Saved entries
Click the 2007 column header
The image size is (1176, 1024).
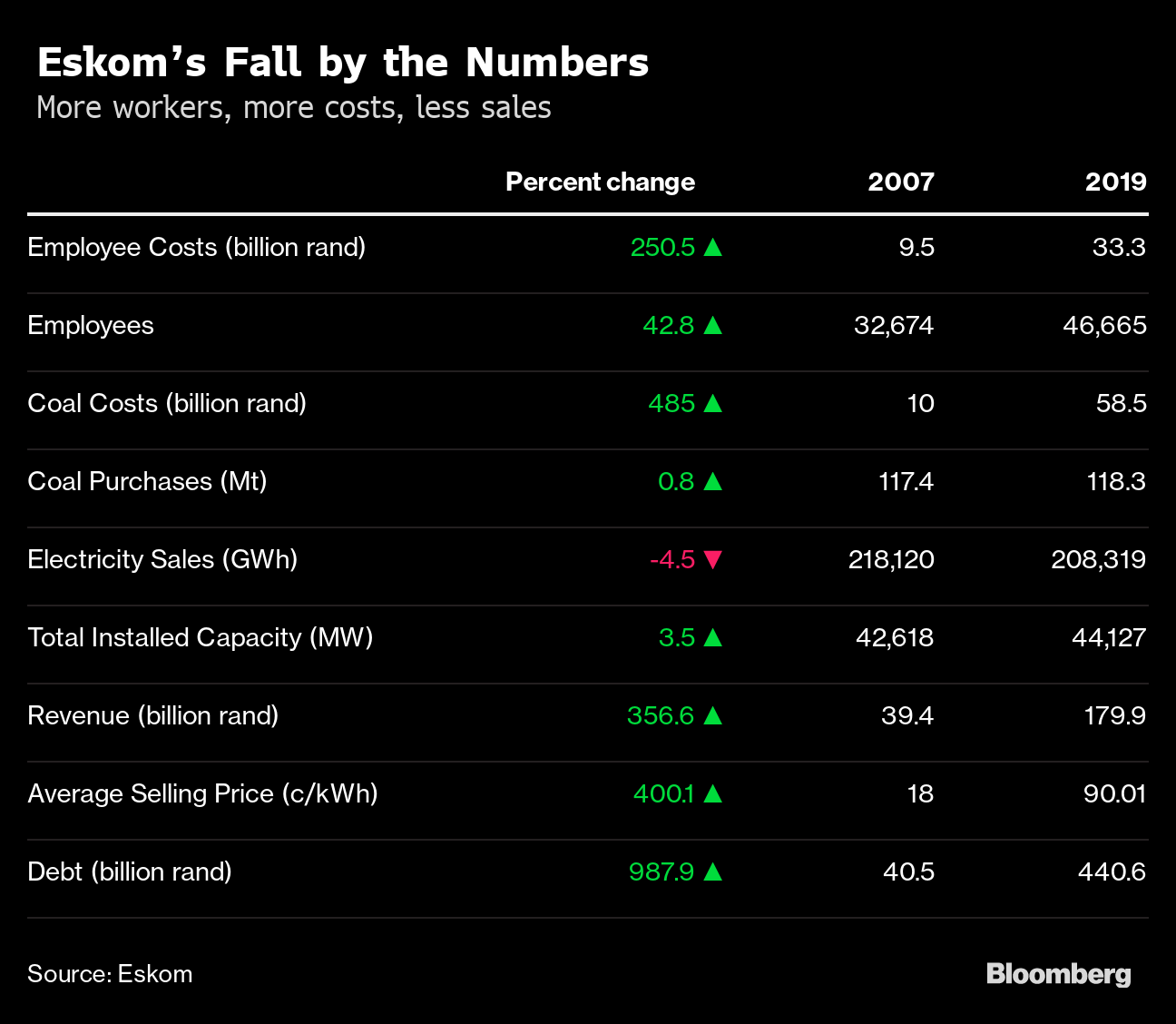900,182
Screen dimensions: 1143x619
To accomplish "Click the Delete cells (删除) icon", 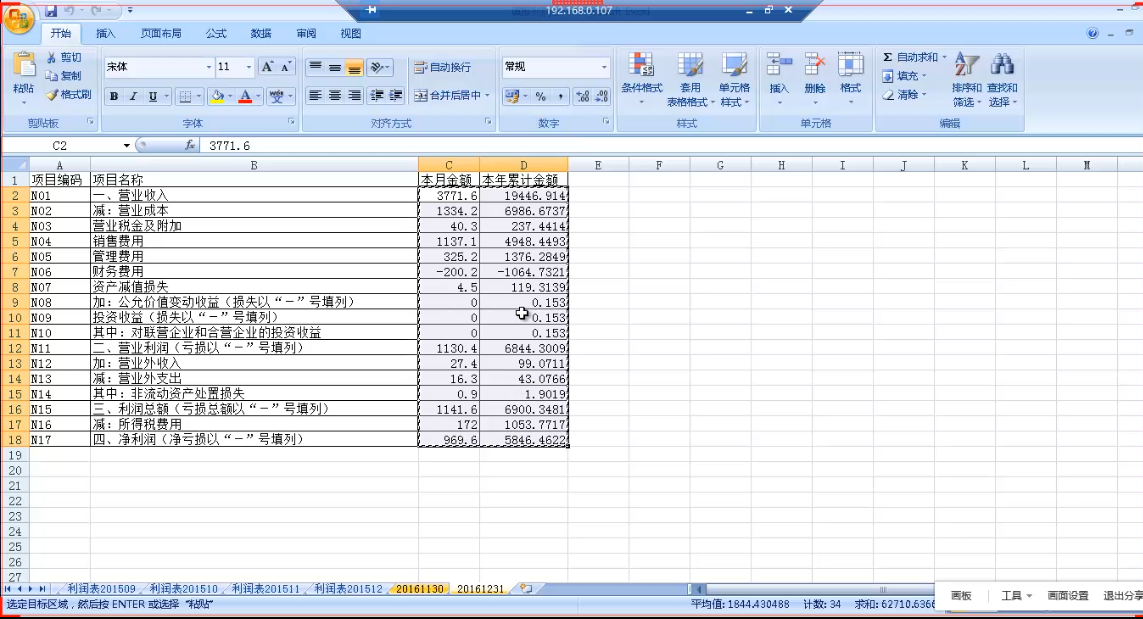I will [815, 68].
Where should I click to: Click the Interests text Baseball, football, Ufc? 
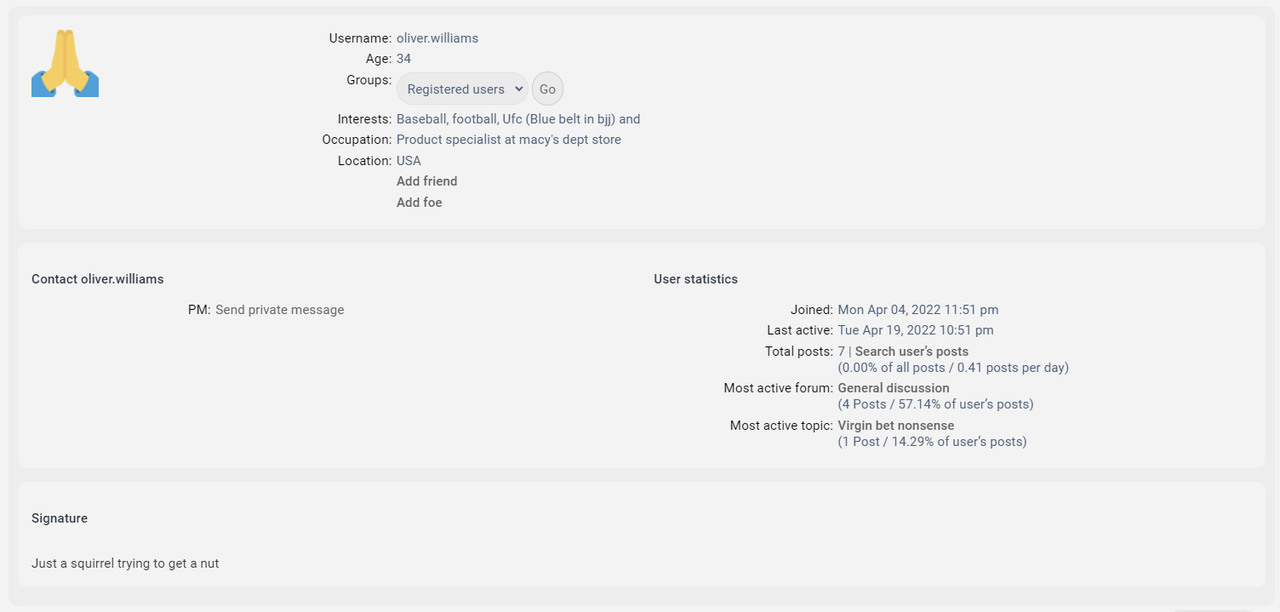click(x=518, y=119)
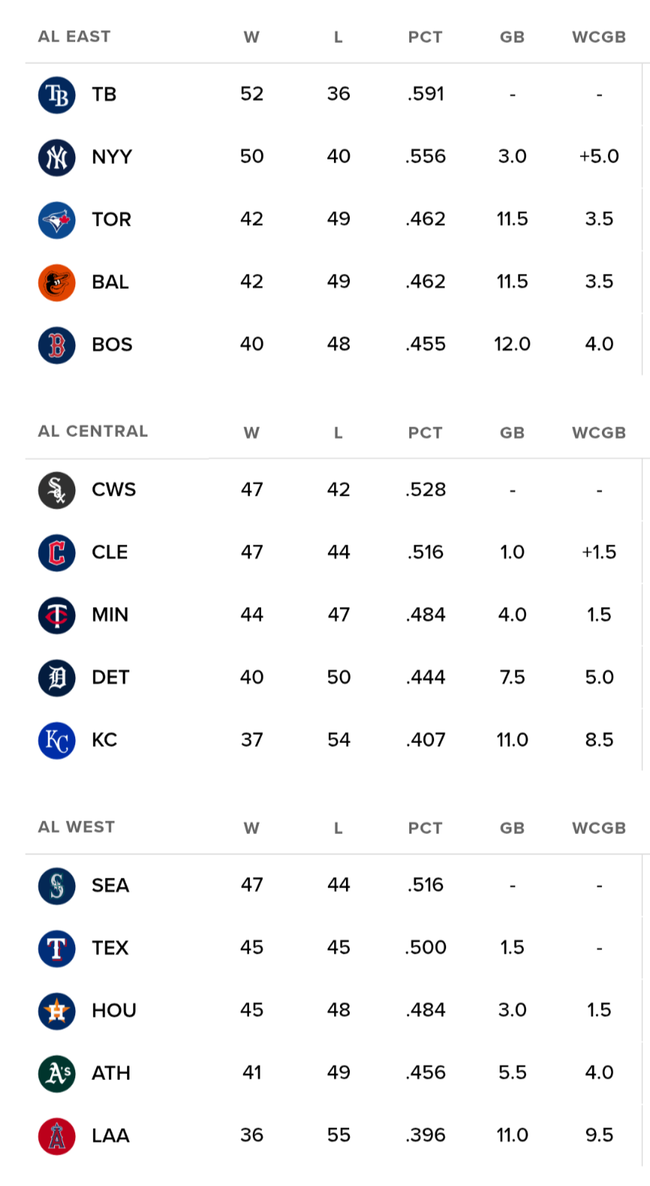
Task: Open the NYY team name link
Action: pos(112,157)
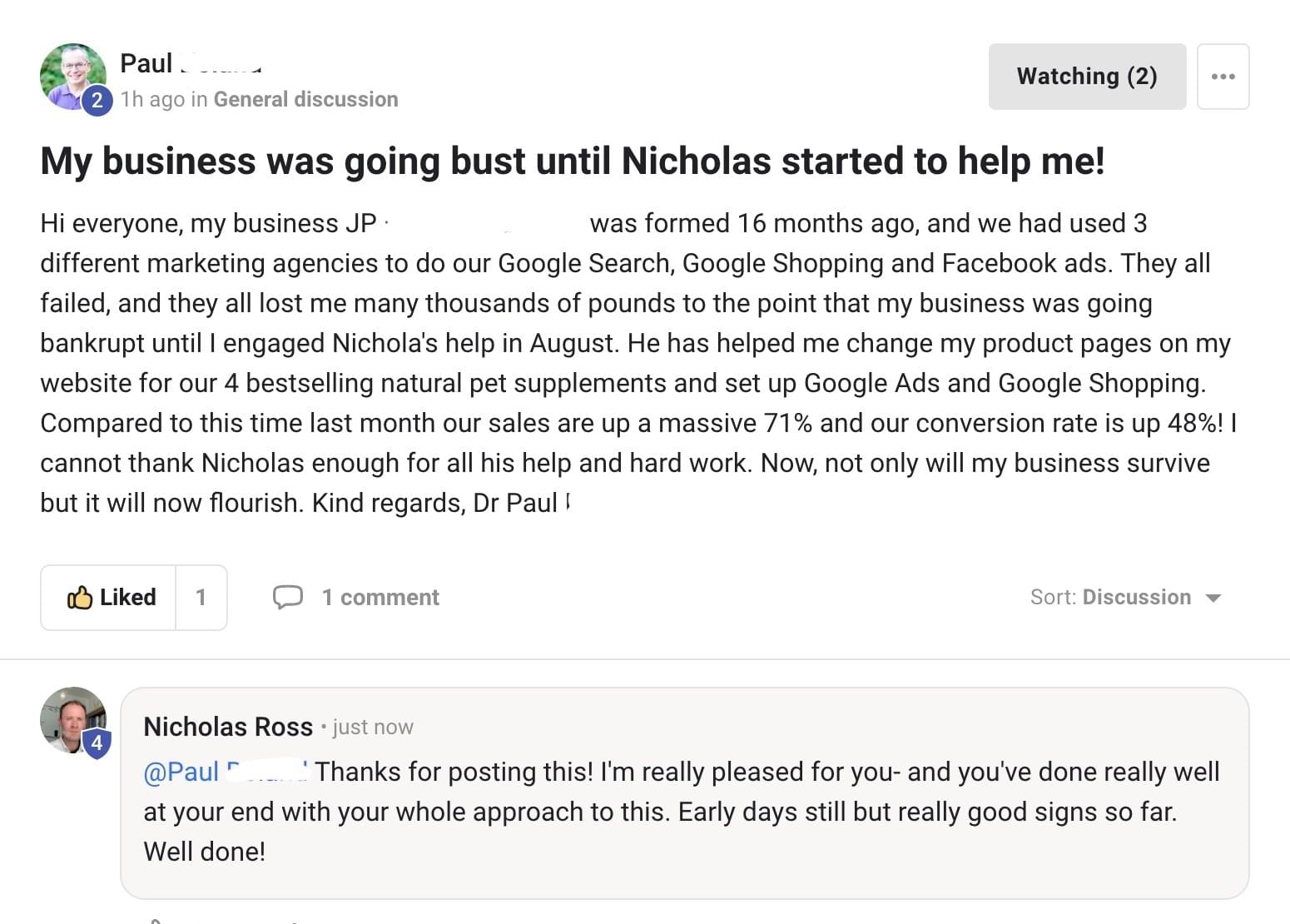The width and height of the screenshot is (1290, 924).
Task: Toggle the Liked button on the post
Action: [109, 597]
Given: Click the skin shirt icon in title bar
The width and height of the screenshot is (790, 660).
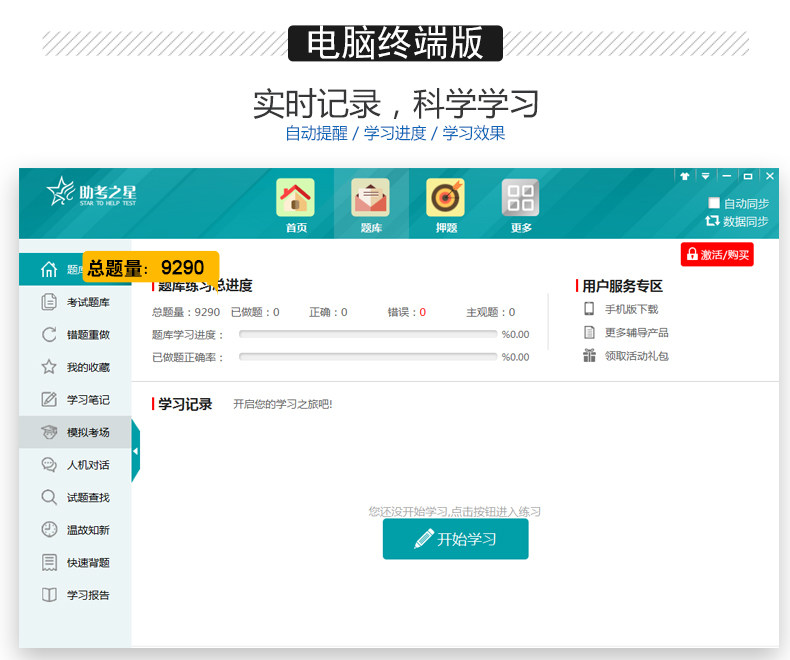Looking at the screenshot, I should (x=684, y=176).
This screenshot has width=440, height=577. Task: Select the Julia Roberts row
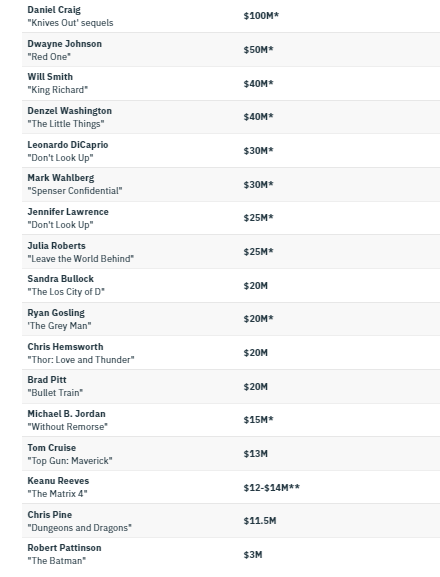(231, 252)
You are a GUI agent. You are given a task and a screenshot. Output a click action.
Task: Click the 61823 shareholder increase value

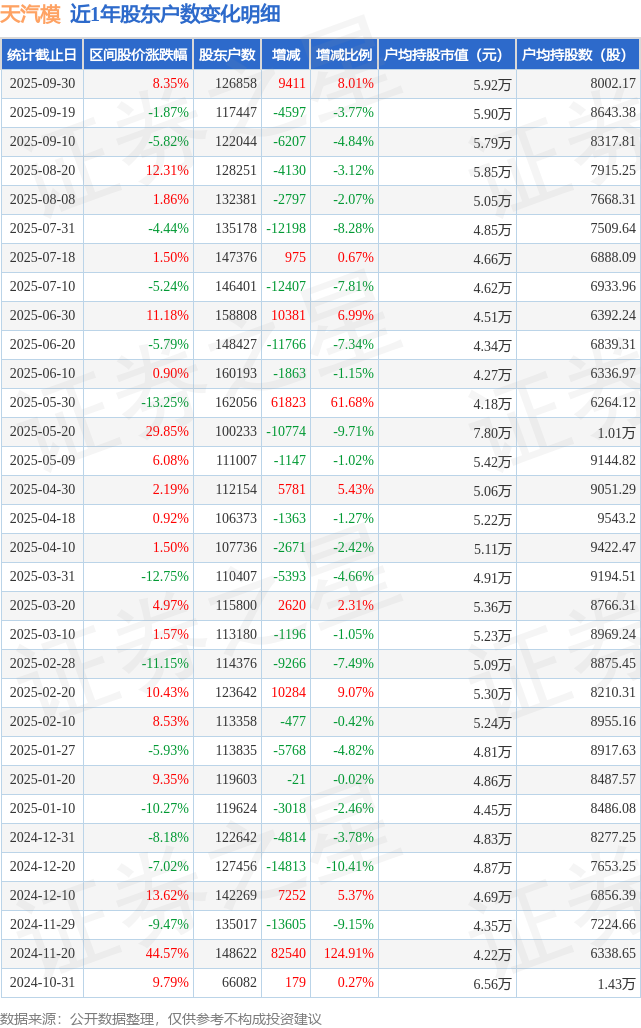288,402
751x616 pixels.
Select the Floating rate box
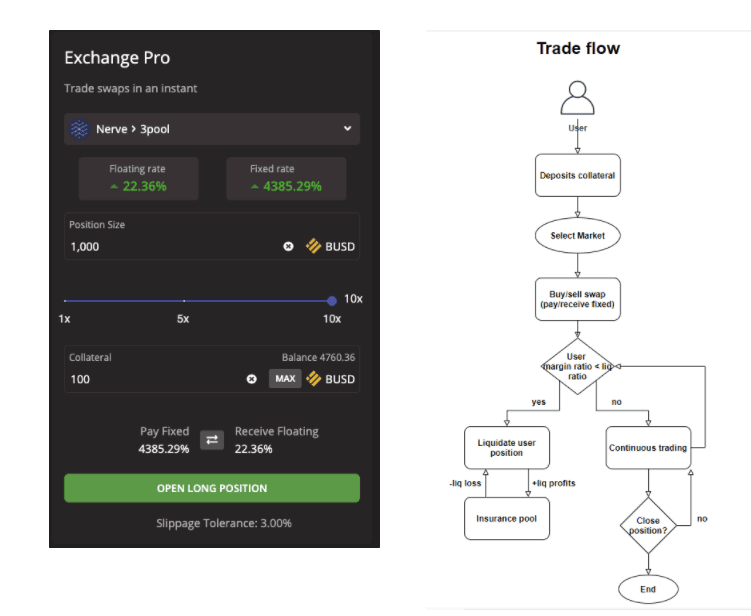[x=138, y=179]
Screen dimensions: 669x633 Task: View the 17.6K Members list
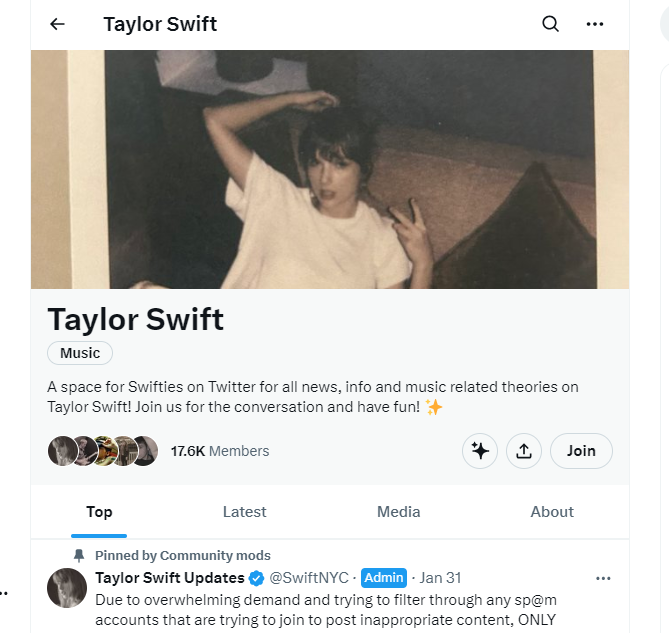click(x=219, y=451)
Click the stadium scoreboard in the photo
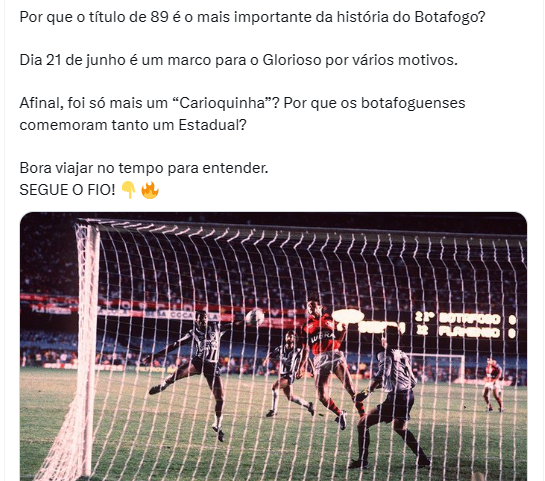 click(466, 325)
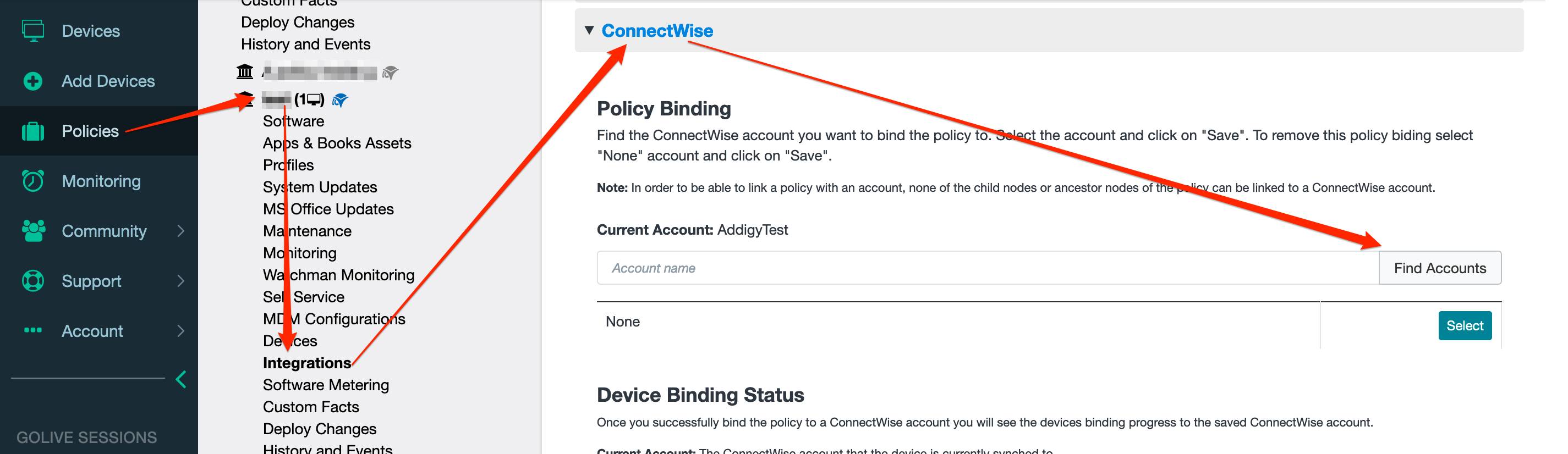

Work instruction: Leave the pictures out, then output exactly the lines from the "Select the Floating rate box" line through the end of the records above, and no others.

Exercise result:
Select the Floating rate box
[x=138, y=179]
Screen dimensions: 669x633 Task: View the 17.6K Members list
click(x=219, y=451)
Click the stadium scoreboard in the photo
 click(466, 325)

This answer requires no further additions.